#### Objective
Starting at the line that contains "You are a GUI" and ending at the line that contains "coord(1586,166)", lay out those lines of the entries as a JSON list of strings, one string per line with blank lines skipped. Leave the pictures out of your answer.

#### Exercise material
"""

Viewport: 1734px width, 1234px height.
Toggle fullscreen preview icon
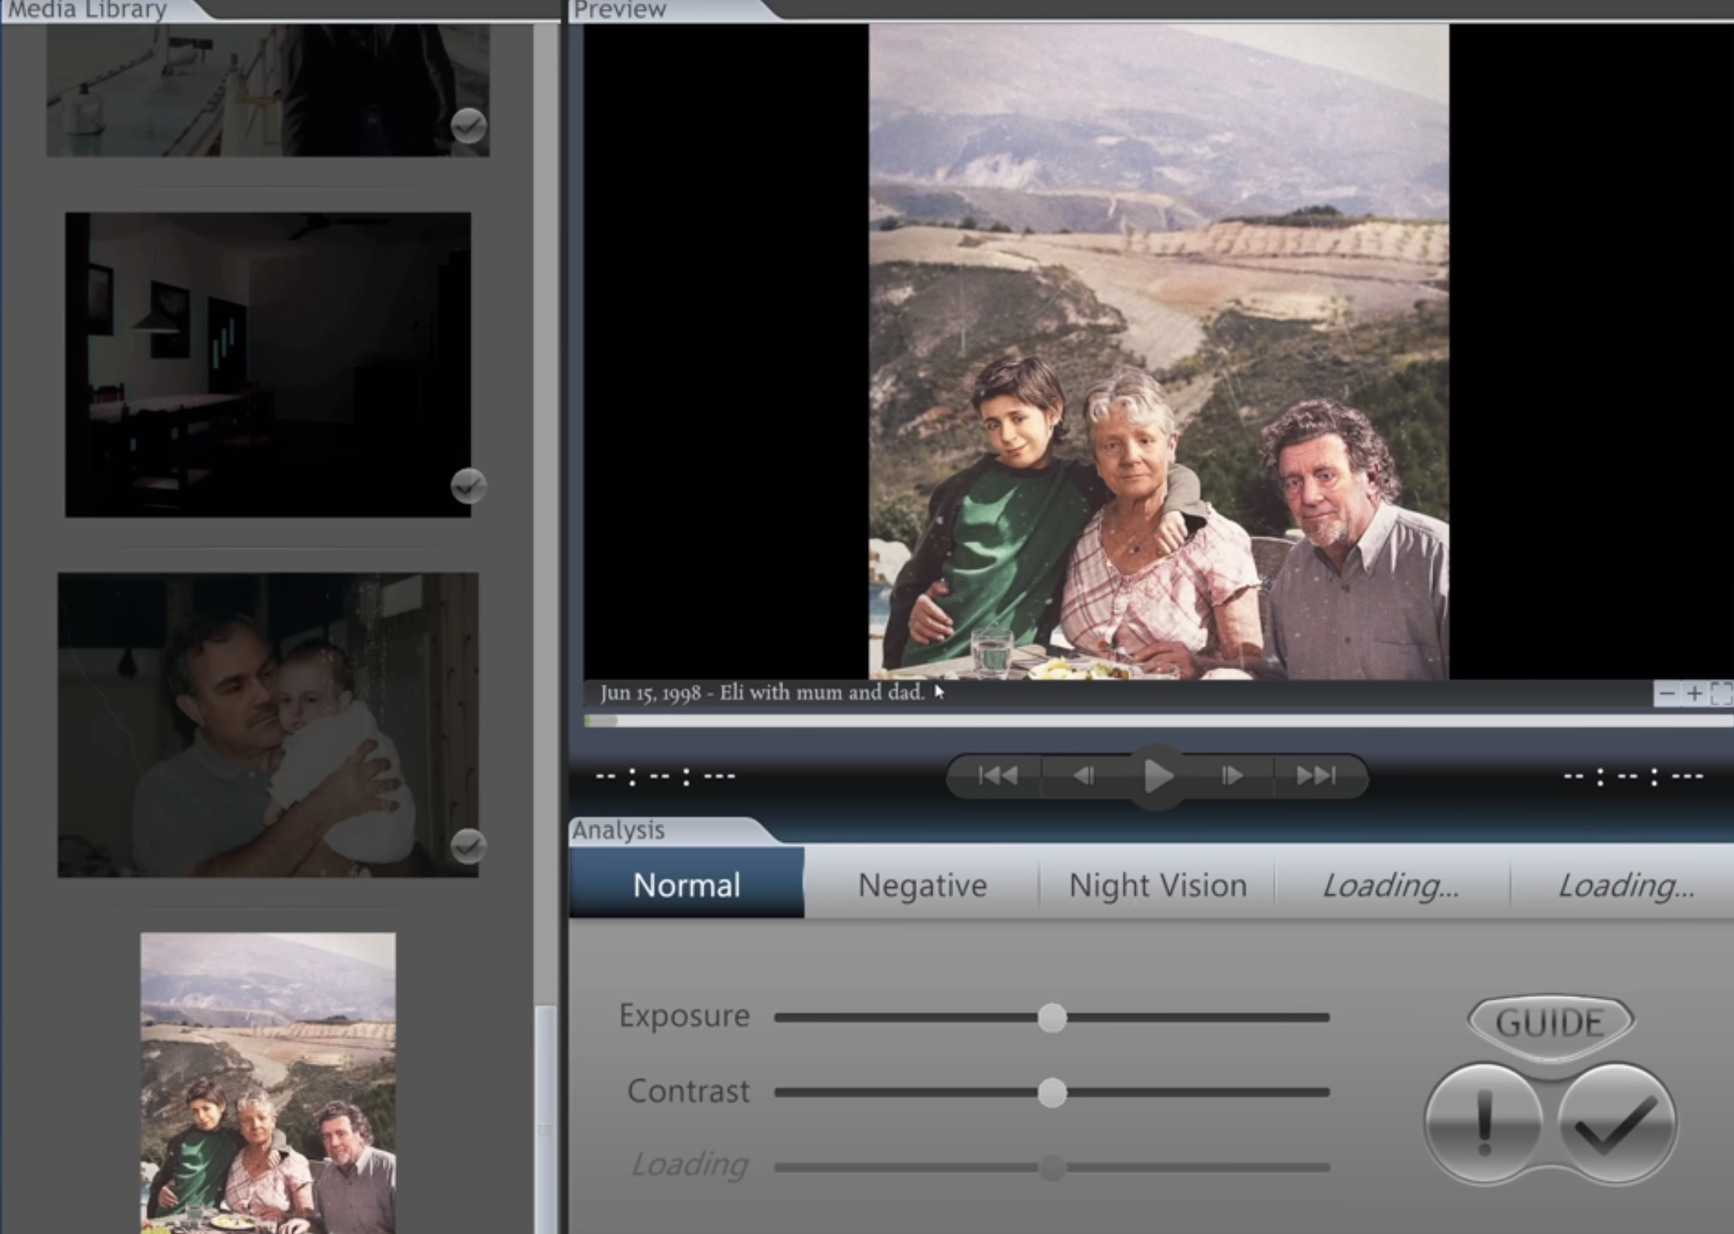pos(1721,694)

"""
"""

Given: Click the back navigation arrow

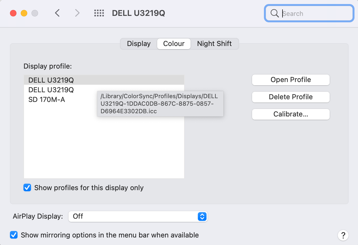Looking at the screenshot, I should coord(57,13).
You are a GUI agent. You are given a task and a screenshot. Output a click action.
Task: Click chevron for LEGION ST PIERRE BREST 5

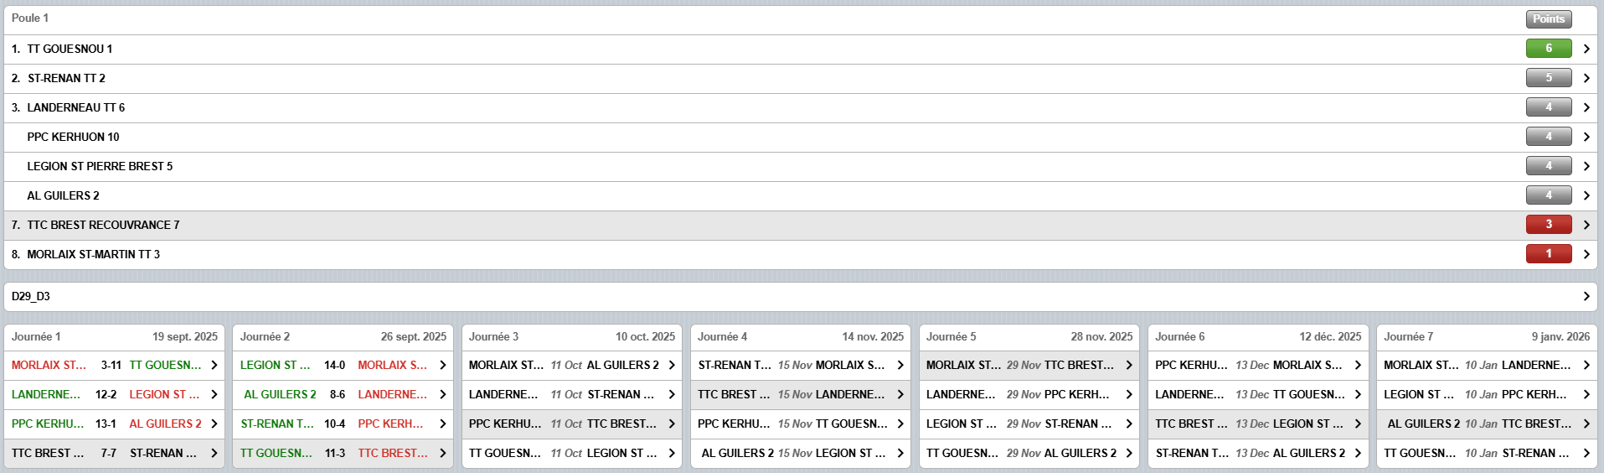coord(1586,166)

"""

#### Written response
[
  "You are a GUI agent. You are given a task and a screenshot. Output a click action.",
  "Task: Click chevron for LEGION ST PIERRE BREST 5",
  "coord(1586,166)"
]